Liam Ansell

Personal information
- Born: 12 November 1993 (age 32) High Wycombe, England
- Height: 1.74 m (5 ft 9 in)
- Weight: 80 kg (176 lb)

Sport
- Sport: Field hockey
- Position: Forward

Senior career
- Years: Team / Caps / Goals
- 2012-2013: Richmond HC / - / -
- 2013–2015: Sheffield Hallam / - / -
- 2015–2016: Den Bosch / - / -
- 2016–2018: Surbiton / - / -
- 2018–2020: East Grinstead / - / -
- 2020–2023: Wimbledon / - / -
- 2023–2024: Amsterdam / - / -
- 2024–2026: Wimbledon / - / -

National team
- Years: Team / Caps / Goals
- 2017–present: England & GB / 82 / (29)

Medal record
Men's field hockey
Representing England
Commonwealth Games
| Bronze medal – third place | 2018 Gold Coast | Team |
| Bronze medal – third place | 2022 Birmingham | Team |

= Liam Ansell =

English field hockey player

Liam Paul Ansell (born 12 November 1993) is an English field hockey player who plays as a forward for Wimbledon and the England and Great Britain national teams. He competed at the 2020 Summer Olympics.

== Biography ==
Ansell played club hockey for (in order) Wycombe, Richmond, Sheffield Hallam, Dutch Club Den Bosch, Surbiton.
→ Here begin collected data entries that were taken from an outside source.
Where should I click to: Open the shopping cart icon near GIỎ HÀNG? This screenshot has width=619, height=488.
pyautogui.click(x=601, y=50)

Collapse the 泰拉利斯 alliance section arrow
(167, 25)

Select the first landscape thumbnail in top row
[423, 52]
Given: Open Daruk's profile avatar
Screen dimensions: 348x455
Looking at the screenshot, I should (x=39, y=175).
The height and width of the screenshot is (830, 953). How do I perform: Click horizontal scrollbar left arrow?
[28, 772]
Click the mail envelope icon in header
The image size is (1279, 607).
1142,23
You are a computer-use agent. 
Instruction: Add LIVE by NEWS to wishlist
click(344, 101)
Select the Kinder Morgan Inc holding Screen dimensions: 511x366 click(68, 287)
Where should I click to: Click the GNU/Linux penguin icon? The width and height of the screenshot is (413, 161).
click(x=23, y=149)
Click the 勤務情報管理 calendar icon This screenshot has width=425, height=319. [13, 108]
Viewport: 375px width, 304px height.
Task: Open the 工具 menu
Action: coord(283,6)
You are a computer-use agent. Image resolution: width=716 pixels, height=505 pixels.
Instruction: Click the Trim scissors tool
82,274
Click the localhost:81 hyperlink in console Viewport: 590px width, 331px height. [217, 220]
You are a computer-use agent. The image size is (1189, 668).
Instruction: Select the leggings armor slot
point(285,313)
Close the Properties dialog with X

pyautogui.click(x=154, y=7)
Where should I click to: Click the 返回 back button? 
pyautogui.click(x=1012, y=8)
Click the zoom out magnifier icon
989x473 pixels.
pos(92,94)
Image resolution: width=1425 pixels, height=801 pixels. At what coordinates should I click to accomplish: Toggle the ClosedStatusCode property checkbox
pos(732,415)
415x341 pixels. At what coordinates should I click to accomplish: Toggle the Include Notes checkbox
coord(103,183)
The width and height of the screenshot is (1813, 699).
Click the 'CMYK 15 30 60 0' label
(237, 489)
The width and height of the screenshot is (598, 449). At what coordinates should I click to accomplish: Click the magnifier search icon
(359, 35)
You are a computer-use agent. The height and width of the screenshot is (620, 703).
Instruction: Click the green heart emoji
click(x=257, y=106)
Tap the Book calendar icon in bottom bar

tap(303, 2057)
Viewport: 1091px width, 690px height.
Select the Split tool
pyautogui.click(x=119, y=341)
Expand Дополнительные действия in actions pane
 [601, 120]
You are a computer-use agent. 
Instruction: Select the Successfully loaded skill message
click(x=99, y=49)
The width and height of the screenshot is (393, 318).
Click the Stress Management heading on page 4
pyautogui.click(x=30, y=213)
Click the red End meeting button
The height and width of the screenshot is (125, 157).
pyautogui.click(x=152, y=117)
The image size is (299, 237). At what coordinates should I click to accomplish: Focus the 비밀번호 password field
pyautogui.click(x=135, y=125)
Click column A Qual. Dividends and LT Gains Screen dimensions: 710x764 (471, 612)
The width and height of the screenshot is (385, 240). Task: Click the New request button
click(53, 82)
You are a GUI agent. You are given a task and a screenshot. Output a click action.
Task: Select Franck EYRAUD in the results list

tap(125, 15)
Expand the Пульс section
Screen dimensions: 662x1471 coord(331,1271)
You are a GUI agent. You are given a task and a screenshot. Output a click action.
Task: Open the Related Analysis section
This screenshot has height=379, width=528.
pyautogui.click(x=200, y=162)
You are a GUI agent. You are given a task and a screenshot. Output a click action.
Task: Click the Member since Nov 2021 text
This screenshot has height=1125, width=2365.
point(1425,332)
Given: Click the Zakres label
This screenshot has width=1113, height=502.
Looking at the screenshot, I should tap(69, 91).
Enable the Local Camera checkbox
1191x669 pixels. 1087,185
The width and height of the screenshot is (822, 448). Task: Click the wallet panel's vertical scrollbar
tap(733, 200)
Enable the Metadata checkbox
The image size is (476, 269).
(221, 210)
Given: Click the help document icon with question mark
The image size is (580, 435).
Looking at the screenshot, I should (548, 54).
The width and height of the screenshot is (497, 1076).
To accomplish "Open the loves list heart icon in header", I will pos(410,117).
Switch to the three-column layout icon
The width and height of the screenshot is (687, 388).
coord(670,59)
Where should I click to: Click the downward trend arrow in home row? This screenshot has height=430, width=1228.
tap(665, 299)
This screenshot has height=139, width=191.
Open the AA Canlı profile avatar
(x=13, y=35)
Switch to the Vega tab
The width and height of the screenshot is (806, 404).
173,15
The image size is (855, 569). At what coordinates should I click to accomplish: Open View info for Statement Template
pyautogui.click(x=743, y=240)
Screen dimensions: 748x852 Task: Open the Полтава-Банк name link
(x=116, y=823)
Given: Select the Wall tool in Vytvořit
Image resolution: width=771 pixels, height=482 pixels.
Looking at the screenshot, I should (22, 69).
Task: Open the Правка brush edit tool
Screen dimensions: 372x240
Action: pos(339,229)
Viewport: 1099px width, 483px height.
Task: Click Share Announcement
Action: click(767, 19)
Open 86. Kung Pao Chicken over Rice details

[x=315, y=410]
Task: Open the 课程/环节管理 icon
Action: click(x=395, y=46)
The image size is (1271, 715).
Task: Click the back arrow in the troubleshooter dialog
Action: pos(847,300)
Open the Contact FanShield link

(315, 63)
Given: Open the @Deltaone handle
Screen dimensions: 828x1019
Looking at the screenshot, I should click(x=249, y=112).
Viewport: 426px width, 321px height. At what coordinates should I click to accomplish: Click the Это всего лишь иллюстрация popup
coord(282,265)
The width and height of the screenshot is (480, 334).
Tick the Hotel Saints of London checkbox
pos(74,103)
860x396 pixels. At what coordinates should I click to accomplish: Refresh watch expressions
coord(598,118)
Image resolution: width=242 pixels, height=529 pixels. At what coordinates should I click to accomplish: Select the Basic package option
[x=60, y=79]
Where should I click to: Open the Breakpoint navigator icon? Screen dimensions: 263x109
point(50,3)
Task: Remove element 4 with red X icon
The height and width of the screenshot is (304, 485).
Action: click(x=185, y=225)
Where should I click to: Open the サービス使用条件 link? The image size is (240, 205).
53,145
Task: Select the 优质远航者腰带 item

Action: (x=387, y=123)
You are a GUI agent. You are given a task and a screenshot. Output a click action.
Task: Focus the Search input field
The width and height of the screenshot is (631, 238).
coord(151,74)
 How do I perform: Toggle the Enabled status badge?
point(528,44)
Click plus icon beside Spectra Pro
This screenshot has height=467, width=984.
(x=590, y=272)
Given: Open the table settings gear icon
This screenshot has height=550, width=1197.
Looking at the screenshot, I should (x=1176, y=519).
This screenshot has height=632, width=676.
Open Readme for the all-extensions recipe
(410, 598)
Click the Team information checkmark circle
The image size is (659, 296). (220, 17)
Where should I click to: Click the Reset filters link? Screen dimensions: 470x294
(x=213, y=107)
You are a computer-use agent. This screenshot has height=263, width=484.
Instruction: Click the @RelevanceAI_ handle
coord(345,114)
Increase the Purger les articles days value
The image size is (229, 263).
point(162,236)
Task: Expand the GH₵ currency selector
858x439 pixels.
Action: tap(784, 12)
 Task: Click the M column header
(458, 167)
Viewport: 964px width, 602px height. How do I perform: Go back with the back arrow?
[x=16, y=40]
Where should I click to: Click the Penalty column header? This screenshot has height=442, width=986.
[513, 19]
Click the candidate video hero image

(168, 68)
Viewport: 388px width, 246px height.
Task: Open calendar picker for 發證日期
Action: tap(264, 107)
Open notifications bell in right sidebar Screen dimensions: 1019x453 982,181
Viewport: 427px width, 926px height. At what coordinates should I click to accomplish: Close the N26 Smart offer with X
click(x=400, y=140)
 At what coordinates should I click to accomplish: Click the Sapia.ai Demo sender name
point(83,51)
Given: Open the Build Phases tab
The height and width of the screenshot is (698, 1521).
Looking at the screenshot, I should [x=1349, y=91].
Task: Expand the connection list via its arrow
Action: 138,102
From 2018 to 2020 he played for East Grinstead and represented England at the 2018 Commonwealth Games in Gold Coast.

Ansell joined Wimbledon in the Men's England Hockey League Premier Division from 2020 and while at Wimbledon he was selected to represent Great Britain squad for the delayed 2020 Olympic Games in Tokyo. He also went to his second Commonwealth Games, winning a bronze medal with England in the Men's tournament at the 2022 Commonwealth Games in Birmingham.

For the 2022–23 season he transferred to Amsterdam but after one season he returned to Wimbledon for the 2024–-25 season.